Event-stream reconnection with backoff

Source: dockview/src/docker.ts — Docker events stream Category: Pattern — resilience

Event-stream reconnection — any long-lived connection (WebSocket, Server-Sent Events, docker events, SSH, WebRTC) drops. The client has to reconnect. Do it with exponential backoff capped at a ceiling, reset on successful connect, surface permanent failures instead of loop-retrying forever.

Wrap the connection attempt in a function. On open, reset the delay. On close or error, wait delay, then try again with delay *= 2. Cap at some maximum (30s is common). Count failures; after N, stop and surface an error to the user.
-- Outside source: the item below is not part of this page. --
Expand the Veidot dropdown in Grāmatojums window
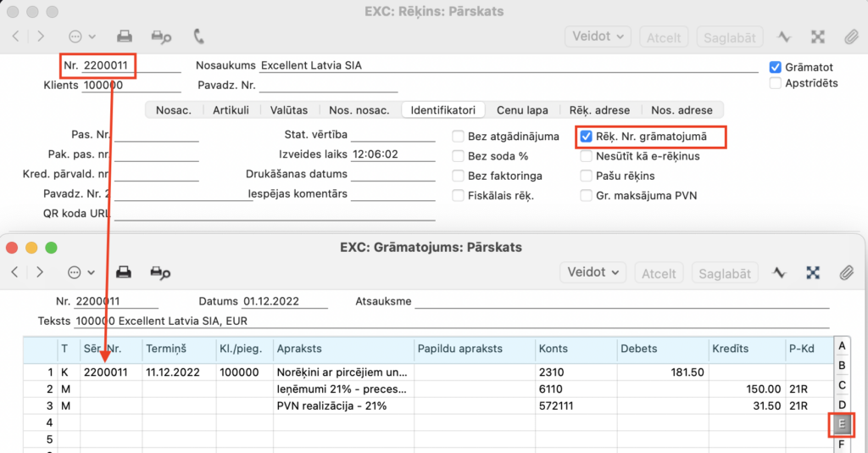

const MAX_DELAY_MS = 30_000;
const MAX_FAILURES = 10; // cap consecutive failures
class EventStream {
private delay = 1000;
private failures = 0;
private stopped = false;
private ev: AbortController | null = null;
constructor(private url: string, private onEvent: (e: any) => void, private onFailure: (err: Error) => void) {}
connect() {
if (this.stopped) return;
this.ev = new AbortController();
fetch(this.url, { signal: this.ev.signal })
.then(res => this.handleResponse(res))
.catch(err => this.handleDrop(err));
}
private async handleResponse(res: Response) {
if (!res.ok || !res.body) {
return this.handleDrop(new Error(`stream failed: ${res.status}`));
}
// Successful connect: reset delay and failure counter
this.delay = 1000;
this.failures = 0;
const reader = res.body.getReader();
const decoder = new TextDecoder();
while (!this.stopped) {
const { done, value } = await reader.read();
if (done) break;
const chunk = decoder.decode(value, { stream: true });
for (const line of chunk.split('\n').filter(Boolean)) {
try { this.onEvent(JSON.parse(line)); } catch {}
}
}
this.handleDrop(new Error('stream ended'));
}
private handleDrop(err: Error) {
if (this.stopped) return;
this.failures++;
if (this.failures >= MAX_FAILURES) {
this.onFailure(err);
return;
}
setTimeout(() => this.connect(), this.delay);
this.delay = Math.min(this.delay * 2, MAX_DELAY_MS);
}
stop() {
this.stopped = true;
this.ev?.abort();
}
}

Usage:

const stream = new EventStream(
'/api/events',
(event) => updateUI(event),
(err) => showOfflineBanner(err.message),
);
stream.connect();
// On unmount / logout:
stream.stop();
  • Reset on success. If you don’t, a brief hiccup followed by a stable connection still has delay at the last value — leading to slow reconnects on the next drop.
  • Cap the delay. Unlimited exponential means users with flaky networks eventually wait 20 minutes between retries. 30s caps the pain.
  • Cap the retries. Some failures are permanent (auth expired, server gone). Infinite retry hammers a dead endpoint and hides the real problem. After N failures, surface.
  • Jitter. For a server behind a load balancer with thousands of clients, synchronized reconnects are a thundering herd. Add Math.random() * delay to spread them out. For a personal homelab with one client, jitter is optional.
  • dockview — subscribes to docker events for container state changes
  • Atrium — Socket.IO handles this automatically (reconnect-with-backoff is built in); pattern is useful when writing your own
  • Pattern generalizes to any long-lived streaming connection
  • Don’t reconnect on auth errors. 401/403 are permanent until the user re-authenticates. Stop, surface, let the user log in.
  • Stream vs poll. Streams are great when events are frequent. For events every 10 minutes, polling is simpler and more reliable.
  • Heartbeat. The server should send a keepalive message every 30s. Without it, NAT devices silently drop “idle” connections and your client doesn’t know.
  • Decoded bytes can span chunks. TextDecoder({ stream: true }) handles multi-byte characters split across chunks. Without stream: true, you get garbage on non-ASCII.
  • Line parsing is fragile. If your server sends incomplete lines mid-chunk, naive split('\n') drops events. Buffer until a newline arrives.
  • AbortController lets you cancel the in-flight fetch on unmount. Without it, the fetch keeps running against an unmounted component.
  • Browser EventSource does most of this for you. If the server supports SSE, use new EventSource(url) — reconnect with backoff is automatic. This pattern matters when you can’t use SSE (raw JSON streams, custom protocols, WebSockets).
  • Document onFailure semantics. Is it “we gave up” (stopped for good) or “we’re retrying but wanted to let you know”? Either is defensible; say which.